Try it. Transcribe the listing below only from the line with "How do I perform: Click" up to and including the line with "Instruction: Open the".

Data section.

******************************

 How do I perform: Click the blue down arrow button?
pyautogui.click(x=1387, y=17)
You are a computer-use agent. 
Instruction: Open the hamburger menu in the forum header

******************************

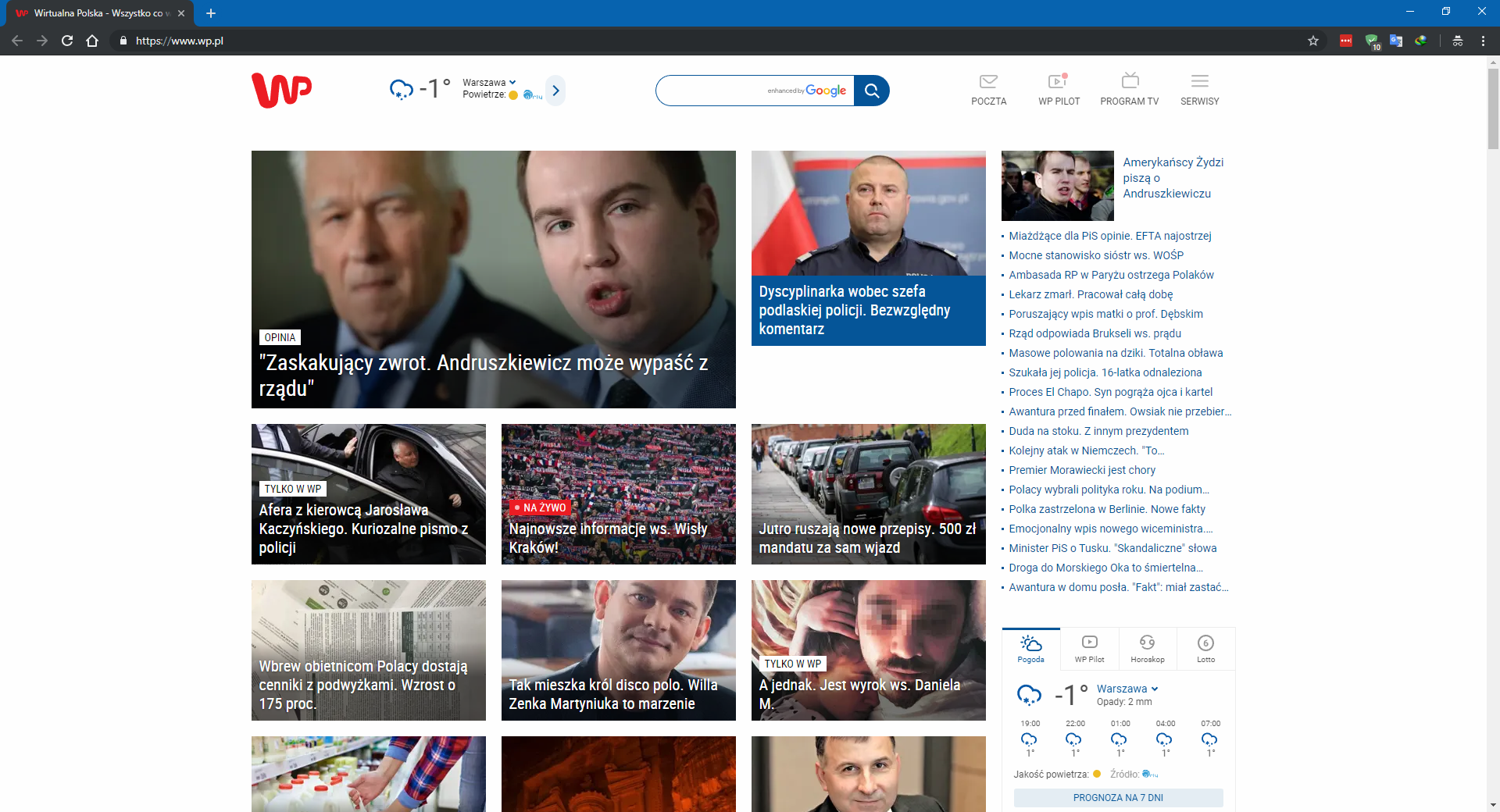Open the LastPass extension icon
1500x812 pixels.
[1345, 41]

******************************

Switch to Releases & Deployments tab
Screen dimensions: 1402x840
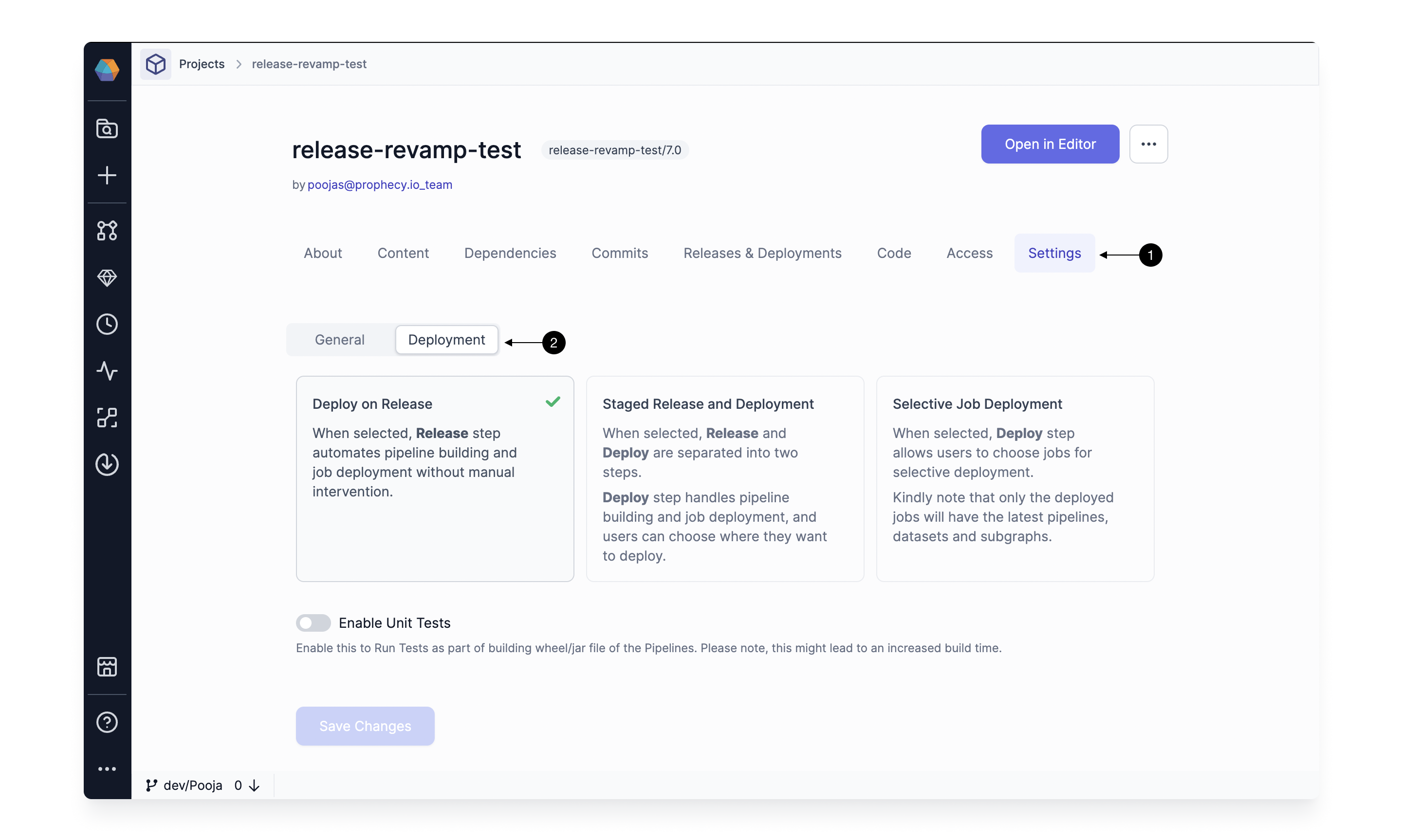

******************************

Response below.
 How do I perform: Click the blue down arrow button?
pyautogui.click(x=1387, y=17)
You are a computer-use agent. 
Instruction: Open the hamburger menu in the forum header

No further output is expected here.